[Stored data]
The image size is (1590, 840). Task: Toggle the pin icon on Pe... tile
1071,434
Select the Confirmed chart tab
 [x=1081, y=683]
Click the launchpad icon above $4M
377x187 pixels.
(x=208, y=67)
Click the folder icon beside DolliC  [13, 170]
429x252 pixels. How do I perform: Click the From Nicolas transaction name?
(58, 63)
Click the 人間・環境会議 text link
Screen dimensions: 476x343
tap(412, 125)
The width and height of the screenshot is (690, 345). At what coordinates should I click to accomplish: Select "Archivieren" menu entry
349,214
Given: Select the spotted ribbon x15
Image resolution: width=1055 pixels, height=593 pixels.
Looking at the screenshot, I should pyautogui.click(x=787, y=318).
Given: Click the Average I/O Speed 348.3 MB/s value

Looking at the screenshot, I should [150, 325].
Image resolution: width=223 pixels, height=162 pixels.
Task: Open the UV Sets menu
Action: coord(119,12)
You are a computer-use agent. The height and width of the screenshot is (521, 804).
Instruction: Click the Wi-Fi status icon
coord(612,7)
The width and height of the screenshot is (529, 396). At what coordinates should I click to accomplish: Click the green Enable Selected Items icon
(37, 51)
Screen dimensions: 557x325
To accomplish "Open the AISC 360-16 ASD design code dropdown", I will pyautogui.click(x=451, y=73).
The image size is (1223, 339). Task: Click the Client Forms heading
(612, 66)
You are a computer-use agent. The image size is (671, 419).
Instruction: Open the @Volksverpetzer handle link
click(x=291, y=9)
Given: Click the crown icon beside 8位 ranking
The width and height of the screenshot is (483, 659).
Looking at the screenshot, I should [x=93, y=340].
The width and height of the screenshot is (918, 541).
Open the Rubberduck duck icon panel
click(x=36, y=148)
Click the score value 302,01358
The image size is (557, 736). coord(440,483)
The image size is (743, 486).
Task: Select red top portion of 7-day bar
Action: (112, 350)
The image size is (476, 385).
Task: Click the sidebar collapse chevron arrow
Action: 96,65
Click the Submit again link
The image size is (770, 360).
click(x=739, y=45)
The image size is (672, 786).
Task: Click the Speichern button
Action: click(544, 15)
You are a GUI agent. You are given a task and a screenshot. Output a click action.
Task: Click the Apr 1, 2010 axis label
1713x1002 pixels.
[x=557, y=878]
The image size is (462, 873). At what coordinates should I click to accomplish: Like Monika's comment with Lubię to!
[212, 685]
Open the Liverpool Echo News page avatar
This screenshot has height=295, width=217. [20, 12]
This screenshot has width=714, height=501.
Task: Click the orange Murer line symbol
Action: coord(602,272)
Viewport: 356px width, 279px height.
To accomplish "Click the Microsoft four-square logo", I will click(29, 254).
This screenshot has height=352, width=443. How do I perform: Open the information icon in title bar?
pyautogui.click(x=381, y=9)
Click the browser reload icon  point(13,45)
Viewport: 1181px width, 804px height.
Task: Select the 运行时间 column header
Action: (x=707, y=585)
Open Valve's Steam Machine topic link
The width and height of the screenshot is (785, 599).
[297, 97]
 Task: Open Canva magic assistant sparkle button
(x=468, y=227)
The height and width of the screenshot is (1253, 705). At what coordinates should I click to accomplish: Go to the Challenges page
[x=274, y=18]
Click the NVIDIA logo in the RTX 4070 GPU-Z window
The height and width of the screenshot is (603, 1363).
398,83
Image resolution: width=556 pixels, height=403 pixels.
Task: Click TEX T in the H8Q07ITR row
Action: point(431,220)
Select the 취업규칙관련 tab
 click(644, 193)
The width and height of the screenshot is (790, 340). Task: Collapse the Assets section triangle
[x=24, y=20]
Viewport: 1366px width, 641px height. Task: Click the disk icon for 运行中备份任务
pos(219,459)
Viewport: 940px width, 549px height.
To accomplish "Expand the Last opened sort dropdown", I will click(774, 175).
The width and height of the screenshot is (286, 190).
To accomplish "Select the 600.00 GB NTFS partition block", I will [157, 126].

DIRECTIONS FOR THIS TASK: Whenever the string "beside" turns up in a line of the data, copy that line.

ANSWER TO THIS TASK:
Click the folder icon beside DolliC  [13, 170]
Given: Click the crown icon beside 8位 ranking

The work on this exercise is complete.